Forschung

GEFION {ˈɡevˌjon} Generierung digitaler Emissionszertifikate für klimapositive Holzsystembauten

Gefördert durch

Politische Maßnahmen im Bereich Klimaschutz und die zunehmende Digitalisierung (u.a. Maschinelles Lernen) lassen in der Bau- und Bauzuliefererindustrie neue herausfordernde Handlungsfelder entstehen. Eine Studie des Bundesinstituts für Bau-, Stadt- und Raumforschung (BBSR-Online-Publikation Nr. 17/2020) hat aufgezeigt, dass 40 % (362 Mio. Tonnen CO2- Äquivalente) der Treibhausgas-Emissionen (THG) von Deutschland durch die Herstellung, Errichtung, die Modernisierung und durch die Nutzung und den Betrieb von Wohn- und Nichtwohngebäuden verursacht werden. 75 % des THG-Fußabdruckes des Handlungsfelds «Errichtung und Nutzung von Hochbauten» (297 Mio. Tonnen CO2-Äquivalente) und damit 33% der nationalen THG-Emissionen wurden durch die Nutzung und den Betrieb der Wohn- und Nichtwohngebäuden verursacht. Ökobilanzierungen von Gebäuden (Datensätze) werden aktuell nach einem statisch/technischen Systemmodell berechnet und vergeben (vgl. u.a. LEED, BREEAM oder DGNB System). Hier fließen eine Vielzahl von Modellparametern, Verbrauchsdaten und Messdaten ein. Die Bilanzierung basiert auf den technischen Gebäudeparametern, nach denen es errichtet wurde. Der spätere Betrieb und die (Um-) Nutzung des Gebäudes fließen dabei anteilig als feste Bemessungsgrößen mit in die Berechnung ein. Wenn sich das spätere Nutzungsprofil des Gebäudes ändert, bildet die Bilanzierung lediglich den ursprünglich geplanten Nutzungs- und Betriebskontext ab. Die aktuelle Vorgehensweise zur Ökobilanzierung umfasst keine dynamischen Änderungen von Nutzungsparametern während der Betriebsphase. 

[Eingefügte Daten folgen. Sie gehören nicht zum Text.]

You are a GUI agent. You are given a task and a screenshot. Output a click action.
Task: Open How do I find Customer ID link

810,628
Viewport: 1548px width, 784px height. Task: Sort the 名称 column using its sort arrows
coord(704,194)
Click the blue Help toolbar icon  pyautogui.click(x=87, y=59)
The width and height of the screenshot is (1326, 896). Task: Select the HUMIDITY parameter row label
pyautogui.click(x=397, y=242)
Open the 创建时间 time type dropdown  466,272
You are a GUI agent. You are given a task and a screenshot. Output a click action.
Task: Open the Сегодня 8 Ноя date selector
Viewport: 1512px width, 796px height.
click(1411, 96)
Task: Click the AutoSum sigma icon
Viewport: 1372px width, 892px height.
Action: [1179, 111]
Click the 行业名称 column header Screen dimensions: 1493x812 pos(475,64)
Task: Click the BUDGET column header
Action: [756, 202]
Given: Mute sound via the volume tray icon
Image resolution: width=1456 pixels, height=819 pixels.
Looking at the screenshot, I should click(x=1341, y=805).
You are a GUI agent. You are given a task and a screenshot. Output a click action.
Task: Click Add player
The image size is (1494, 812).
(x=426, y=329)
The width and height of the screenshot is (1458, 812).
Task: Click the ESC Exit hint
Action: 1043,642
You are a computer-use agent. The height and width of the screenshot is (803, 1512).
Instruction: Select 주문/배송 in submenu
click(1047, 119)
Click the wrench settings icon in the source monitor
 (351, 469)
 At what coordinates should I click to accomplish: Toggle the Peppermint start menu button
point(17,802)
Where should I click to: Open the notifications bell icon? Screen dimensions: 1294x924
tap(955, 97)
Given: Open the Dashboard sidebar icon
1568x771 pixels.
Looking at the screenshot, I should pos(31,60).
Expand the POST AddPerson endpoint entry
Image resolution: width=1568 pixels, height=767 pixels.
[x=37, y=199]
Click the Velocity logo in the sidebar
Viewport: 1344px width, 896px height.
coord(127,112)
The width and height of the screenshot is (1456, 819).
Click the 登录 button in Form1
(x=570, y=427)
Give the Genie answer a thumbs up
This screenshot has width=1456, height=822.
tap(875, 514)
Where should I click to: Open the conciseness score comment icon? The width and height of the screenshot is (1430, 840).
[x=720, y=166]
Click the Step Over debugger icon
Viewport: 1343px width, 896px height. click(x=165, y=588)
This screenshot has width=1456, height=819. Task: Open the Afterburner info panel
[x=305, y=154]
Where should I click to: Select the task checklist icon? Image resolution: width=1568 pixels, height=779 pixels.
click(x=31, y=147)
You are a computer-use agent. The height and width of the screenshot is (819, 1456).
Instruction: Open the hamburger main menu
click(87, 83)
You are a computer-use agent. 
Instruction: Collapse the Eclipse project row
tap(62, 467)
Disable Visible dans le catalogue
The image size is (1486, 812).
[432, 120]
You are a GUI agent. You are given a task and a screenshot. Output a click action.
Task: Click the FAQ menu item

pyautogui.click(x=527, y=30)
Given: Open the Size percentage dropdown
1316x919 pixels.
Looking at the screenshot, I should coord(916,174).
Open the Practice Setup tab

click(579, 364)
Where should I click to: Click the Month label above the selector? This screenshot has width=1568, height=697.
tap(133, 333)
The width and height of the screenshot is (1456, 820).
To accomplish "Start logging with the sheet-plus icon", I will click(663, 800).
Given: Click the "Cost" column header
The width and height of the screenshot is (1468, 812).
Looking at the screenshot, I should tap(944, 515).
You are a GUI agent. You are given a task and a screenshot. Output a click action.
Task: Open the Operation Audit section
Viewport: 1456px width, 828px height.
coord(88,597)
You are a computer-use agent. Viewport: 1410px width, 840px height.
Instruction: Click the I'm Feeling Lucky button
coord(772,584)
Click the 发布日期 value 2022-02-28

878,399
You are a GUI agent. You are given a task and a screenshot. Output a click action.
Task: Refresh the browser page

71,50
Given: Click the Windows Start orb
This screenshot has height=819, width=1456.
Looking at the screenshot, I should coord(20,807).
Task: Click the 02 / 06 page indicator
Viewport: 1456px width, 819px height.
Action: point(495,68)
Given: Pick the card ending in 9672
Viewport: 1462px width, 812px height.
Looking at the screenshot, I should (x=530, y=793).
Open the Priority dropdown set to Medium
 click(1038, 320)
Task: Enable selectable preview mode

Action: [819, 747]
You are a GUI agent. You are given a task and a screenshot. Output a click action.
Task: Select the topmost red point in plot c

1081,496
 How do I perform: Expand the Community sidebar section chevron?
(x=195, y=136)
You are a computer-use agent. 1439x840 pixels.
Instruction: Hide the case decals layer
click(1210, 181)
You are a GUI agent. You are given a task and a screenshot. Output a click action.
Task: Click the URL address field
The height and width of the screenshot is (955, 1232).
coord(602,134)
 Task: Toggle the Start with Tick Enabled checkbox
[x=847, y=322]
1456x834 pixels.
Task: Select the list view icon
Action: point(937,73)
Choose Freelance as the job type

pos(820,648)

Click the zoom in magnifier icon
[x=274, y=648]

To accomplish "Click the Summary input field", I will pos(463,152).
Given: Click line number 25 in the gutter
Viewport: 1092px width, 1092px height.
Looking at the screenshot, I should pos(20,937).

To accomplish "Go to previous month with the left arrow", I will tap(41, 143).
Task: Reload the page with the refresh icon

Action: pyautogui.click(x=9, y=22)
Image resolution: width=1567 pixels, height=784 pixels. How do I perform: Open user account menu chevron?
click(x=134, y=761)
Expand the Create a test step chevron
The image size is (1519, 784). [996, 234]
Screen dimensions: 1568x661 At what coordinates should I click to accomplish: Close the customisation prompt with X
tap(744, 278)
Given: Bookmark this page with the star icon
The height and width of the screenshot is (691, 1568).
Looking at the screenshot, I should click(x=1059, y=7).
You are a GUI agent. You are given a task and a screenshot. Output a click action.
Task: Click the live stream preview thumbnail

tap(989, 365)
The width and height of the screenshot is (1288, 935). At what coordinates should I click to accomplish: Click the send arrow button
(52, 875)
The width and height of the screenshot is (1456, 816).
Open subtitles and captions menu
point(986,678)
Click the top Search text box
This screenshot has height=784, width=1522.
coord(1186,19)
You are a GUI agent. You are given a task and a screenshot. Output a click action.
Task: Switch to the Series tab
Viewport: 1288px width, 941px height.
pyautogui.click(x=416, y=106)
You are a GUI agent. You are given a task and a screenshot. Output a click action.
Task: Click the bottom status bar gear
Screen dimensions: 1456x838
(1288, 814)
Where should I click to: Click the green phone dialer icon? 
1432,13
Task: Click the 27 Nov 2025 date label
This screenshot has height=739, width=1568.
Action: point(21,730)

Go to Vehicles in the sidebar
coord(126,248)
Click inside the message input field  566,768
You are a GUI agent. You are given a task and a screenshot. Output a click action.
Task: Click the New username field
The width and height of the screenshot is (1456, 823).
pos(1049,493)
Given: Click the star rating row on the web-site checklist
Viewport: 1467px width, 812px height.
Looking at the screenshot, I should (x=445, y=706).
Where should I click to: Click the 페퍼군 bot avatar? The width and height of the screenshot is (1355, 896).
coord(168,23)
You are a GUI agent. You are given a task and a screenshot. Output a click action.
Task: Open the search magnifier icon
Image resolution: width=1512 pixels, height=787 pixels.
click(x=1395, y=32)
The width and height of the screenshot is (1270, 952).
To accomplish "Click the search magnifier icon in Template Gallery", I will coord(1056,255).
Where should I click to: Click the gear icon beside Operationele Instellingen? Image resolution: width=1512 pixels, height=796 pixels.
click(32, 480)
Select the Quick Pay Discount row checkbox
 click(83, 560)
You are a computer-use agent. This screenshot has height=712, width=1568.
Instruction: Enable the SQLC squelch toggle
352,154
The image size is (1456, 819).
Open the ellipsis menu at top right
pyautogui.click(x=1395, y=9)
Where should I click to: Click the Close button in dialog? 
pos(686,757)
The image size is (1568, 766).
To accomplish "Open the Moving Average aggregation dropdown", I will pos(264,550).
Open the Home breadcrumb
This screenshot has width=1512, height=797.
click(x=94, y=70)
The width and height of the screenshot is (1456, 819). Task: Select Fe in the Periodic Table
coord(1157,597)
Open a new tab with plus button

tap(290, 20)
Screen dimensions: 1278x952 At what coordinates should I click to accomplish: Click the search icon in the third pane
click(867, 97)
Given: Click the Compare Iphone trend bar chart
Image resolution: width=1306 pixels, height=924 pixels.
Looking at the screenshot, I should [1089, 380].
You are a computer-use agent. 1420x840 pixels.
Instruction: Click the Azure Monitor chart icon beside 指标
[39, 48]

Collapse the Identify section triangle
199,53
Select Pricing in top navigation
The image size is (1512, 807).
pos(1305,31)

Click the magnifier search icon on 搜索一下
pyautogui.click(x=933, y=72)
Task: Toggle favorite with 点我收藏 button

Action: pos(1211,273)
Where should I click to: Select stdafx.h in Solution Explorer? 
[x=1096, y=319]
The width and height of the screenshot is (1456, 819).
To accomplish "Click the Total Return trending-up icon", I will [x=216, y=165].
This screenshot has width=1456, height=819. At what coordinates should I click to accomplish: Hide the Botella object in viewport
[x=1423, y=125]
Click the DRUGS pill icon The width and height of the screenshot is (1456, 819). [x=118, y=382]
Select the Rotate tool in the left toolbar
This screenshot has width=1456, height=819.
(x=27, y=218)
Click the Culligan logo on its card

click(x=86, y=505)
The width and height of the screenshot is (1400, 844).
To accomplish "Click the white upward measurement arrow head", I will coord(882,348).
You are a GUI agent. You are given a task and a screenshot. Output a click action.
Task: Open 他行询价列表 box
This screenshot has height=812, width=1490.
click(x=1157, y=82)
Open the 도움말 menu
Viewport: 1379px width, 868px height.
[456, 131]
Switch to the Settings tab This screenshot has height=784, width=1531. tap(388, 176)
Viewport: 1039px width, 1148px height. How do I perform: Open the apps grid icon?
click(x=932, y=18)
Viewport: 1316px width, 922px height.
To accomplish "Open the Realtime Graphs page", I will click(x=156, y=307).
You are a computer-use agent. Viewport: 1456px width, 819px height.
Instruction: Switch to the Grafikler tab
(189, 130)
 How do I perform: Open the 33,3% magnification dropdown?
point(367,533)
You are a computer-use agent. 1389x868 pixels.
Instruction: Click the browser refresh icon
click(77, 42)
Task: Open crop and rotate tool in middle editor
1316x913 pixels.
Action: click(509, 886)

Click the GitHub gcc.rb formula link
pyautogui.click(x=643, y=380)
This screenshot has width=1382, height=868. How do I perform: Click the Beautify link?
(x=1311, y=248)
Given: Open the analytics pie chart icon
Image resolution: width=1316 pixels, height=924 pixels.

In unserem Forschungsvorhaben wird ein verbessertes, computerimplementiertes Verfahren zur dynamischen Berechnung der Ökobilanzierung von Gebäuden entwickelt. Ausgangspunkt ist die Entwicklung eines lebenszyklusoptimierten BIM-Modells (Building Information Modeling), das einen, nach kreislaufwirtschaftlichen Kriterien geplanten, Holzsystembau beschreibt und die notwendigen Gebäudeparameter zur Dynamisierung der Ökobilanzierung enthält. Auf dieser Basis modellieren wir einen digitalen Gebäudezwilling, der die Nutzung des Gebäudes simuliert. Parallel zu diesen Aktivitäten errichten wir, ebenfalls auf Basis des BIM-Modells, einen Demonstrator, der reale Messdaten zur Nachweisführung der dynamischen Bilanzierung liefert. Die Nutzungsinformationen fließen anschließend in eine maschinell unterstützte Analyse zur Ökobilanzierung ein. Technologisch setzen wir Verfahren der Künstlichen Intelligenz (KI) ein, insbesondere Ansätze des Semi Supervised Learnings sollen entwickelt und erprobt werden. Durch diese Dynamisierung kann die CO2-Positivität eines Gebäudes, auch durch die Änderung des Nutzungskontexts während der Betriebsphase, transparent gemacht und dokumentiert werden. Aus der statischen Ökobilanzierung für Gebäude wird dadurch eine technisch-analytisch unterlegte dynamische Bilanzierung, die die tatsächliche Nutzung des Gebäudes abbildet. Auf Basis dieser Ökobilanzierung kann weiterhin untersucht werden, ob Emissionszertifikate für klimapositive Gebäude generiert und ausgestellt werden können. Durch die Schaffung einer digitalen Schnittstelle zwischen klimapositiven Gebäuden und Emissionshandel-Plattformen können darüber hinaus die überschüssigen CO2-Äquivalente klimapositiver Gebäude dem Zertifikathandel zugeführt werden. Dieses innovative Forschungsprojekt leistet damit einen wesentlichen Beitrag zur Erreichung der Klimaziele, für den Neubau klimapositiver Gebäude und damit auch zur Transformation der Baubranche hin zu einer digitalen und klimaneutralen Industrie.